If Does Not Equal Zero

Lindsay Anderson is a director who knows a good movie when he sees one, and apparently he has seen Jean Vigo's 1933 masterpiece, Zero for Conduct. Anderson's If ... contains ideas, characters and even a climactic scene reminiscent of Zero. The difference lies in accomplishment. James Agee rightly called Zero "one of the few great movie poems." Anderson's If . . . is occasionally powerful and moving, but even at its best it is never more than forceful and faintly mannered prose.

Like Zero, If . . . has a loose patchwork of schoolboy fantasies for its plot. The film opens at the beginning of another term at an English boarding school. All is noise and confusion as the old boys greet each other and the new ones, called "scum," struggle to find their room assignments. Gradually, the focus narrows to a group of three upperclassmen (Malcolm McDowell, David Wood, Richard Warwick) who are restless, cynical and chafing under the discipline of the house whips. They spend a lot of their time sneaking swigs of vodka and planning romantic acts of rebellion. After a particularly strenuous caning by the head whip, the three take a blood oath: "Death to the oppressor!" They turn a school military exercise into a rout by threatening to bayonet an officer, and later sabotage the school's Speech Day ceremonies by detonating a smoke bomb and gunning down faculty, parents and students as they stream out of the auditorium. The film ends with its own Kiplingesque title, at once a speculation, an incitement and even a promise.

A onetime documentary film maker who has a realist's unfailing sense of place, Anderson makes College House so horrifyingly tangible that it becomes the main character in the film. His sense of fantasy, however, is not as acute. Anderson films every scene, imagined or real, as if it were actually happening--a technique that suspends disbelief without enriching the narrative.
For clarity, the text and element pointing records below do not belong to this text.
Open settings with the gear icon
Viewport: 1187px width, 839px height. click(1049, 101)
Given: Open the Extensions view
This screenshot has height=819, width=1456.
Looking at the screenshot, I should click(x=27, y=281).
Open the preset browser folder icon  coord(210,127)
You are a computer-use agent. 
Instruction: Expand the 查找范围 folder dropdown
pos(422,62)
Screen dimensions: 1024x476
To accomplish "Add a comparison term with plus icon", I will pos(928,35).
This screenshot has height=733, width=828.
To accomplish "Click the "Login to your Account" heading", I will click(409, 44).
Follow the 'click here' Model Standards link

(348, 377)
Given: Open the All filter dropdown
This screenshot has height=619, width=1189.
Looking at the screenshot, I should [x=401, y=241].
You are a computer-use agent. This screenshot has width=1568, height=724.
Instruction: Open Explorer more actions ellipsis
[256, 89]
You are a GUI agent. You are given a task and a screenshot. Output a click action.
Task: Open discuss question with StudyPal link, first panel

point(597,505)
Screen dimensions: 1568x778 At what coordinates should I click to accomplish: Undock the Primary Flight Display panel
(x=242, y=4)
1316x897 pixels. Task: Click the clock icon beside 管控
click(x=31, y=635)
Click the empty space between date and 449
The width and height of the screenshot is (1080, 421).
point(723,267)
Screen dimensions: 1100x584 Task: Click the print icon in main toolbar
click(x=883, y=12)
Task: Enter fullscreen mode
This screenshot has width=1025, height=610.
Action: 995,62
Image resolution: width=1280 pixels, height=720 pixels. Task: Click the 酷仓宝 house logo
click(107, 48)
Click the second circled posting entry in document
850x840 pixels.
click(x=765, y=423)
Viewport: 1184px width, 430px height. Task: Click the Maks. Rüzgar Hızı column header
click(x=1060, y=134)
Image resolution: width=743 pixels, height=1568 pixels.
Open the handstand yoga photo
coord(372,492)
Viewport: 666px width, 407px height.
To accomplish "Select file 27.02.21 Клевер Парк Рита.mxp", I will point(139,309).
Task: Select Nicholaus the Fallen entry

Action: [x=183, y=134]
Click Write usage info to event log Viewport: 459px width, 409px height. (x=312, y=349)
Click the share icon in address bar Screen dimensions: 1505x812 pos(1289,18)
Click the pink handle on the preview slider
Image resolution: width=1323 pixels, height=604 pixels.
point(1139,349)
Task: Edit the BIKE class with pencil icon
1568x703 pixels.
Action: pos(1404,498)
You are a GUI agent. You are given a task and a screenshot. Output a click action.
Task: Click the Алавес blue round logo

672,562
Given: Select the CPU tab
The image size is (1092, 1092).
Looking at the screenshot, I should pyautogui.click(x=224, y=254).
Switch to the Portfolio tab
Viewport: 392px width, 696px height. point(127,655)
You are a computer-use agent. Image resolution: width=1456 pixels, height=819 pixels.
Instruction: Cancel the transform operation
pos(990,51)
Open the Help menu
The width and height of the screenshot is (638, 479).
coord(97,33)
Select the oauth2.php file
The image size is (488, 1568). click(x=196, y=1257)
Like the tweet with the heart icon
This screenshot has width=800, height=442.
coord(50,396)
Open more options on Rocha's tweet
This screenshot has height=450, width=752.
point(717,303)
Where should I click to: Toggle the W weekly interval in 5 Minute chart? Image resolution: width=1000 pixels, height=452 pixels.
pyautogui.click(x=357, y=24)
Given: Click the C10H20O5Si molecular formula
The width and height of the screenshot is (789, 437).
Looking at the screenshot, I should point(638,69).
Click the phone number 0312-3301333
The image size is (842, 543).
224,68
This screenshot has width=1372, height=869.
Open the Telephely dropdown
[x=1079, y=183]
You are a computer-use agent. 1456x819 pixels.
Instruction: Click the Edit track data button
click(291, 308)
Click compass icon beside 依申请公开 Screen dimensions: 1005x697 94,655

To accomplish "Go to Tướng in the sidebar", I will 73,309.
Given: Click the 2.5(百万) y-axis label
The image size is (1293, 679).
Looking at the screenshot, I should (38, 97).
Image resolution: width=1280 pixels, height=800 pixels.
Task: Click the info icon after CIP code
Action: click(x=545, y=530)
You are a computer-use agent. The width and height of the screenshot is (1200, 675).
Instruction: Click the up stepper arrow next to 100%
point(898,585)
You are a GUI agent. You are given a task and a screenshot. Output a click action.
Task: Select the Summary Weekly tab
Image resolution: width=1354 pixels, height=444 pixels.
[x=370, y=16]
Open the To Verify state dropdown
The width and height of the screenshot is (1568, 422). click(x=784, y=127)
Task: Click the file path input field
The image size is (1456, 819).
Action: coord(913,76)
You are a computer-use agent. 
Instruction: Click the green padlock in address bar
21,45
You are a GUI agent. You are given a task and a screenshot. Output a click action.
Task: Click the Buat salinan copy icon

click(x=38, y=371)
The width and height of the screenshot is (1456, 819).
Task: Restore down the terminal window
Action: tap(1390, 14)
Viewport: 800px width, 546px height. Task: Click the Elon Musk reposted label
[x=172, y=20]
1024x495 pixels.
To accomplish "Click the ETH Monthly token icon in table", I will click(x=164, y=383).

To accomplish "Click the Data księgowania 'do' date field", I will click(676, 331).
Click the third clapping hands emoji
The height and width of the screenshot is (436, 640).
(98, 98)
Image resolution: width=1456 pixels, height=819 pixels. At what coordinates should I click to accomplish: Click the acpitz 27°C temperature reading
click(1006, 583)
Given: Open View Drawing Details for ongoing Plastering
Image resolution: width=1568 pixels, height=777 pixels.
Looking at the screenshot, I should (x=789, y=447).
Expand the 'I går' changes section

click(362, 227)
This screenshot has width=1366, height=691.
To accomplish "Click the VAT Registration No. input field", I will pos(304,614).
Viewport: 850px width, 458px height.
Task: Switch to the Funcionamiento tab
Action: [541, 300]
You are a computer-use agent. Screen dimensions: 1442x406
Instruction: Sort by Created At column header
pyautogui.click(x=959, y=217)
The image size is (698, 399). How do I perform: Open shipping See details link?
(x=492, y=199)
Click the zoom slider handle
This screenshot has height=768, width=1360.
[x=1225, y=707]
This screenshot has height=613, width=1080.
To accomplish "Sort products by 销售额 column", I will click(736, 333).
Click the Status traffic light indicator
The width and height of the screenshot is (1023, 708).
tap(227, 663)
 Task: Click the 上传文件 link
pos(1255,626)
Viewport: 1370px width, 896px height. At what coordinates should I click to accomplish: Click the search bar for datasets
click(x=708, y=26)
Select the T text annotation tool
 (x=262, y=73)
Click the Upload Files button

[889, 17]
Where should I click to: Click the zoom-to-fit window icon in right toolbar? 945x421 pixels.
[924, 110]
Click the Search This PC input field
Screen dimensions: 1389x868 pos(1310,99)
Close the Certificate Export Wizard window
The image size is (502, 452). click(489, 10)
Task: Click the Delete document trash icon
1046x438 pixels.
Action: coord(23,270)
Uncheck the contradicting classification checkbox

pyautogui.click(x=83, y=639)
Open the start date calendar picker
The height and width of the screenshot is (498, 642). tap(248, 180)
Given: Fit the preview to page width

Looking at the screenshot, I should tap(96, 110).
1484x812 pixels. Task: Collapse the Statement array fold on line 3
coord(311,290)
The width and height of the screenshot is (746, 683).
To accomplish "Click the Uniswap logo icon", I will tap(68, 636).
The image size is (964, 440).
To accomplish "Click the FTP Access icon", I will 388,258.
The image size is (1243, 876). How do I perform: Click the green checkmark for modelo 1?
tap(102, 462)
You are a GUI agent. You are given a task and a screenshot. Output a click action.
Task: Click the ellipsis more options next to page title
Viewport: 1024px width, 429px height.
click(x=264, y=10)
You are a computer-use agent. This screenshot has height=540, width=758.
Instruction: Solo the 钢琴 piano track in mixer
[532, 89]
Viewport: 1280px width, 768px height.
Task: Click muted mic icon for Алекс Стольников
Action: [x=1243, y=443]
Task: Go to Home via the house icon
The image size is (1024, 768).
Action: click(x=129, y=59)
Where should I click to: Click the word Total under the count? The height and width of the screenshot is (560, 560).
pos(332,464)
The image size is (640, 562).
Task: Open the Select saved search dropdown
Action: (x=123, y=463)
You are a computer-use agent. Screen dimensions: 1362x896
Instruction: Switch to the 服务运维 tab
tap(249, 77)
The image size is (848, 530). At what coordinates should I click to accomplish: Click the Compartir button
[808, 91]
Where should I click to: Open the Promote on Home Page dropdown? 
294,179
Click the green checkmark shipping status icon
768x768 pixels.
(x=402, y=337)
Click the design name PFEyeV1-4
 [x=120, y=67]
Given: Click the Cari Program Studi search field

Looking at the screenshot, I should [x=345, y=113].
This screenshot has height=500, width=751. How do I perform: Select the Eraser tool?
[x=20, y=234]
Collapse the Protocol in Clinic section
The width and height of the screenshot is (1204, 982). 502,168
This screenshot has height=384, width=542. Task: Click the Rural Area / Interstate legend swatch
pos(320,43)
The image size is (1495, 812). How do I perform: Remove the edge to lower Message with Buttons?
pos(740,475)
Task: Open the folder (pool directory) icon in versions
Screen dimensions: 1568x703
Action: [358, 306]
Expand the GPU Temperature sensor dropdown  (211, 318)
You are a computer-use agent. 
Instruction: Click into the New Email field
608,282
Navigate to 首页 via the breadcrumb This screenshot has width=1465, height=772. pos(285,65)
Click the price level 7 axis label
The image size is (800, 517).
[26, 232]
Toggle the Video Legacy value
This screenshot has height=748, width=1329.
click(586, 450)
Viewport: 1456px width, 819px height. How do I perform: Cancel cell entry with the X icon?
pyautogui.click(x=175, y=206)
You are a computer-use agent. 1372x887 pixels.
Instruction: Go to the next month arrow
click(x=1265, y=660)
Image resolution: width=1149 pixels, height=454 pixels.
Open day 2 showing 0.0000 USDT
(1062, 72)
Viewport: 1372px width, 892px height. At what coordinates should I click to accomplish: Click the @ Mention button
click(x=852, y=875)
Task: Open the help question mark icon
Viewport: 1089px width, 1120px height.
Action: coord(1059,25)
If . . . badly needs and sadly lacks the sort of heretical lyricism that Vigo brought to Zero. Vigo said more about the nature of freedom and repression, about schoolboys and their world of desperate fantasy in a single scene than Anderson does in an entire film. If, as the Rolling Stones sing, "the time is right for palace revolution," then If . . . may be a timely film. Still, Zero for Conduct will remain the timeless one.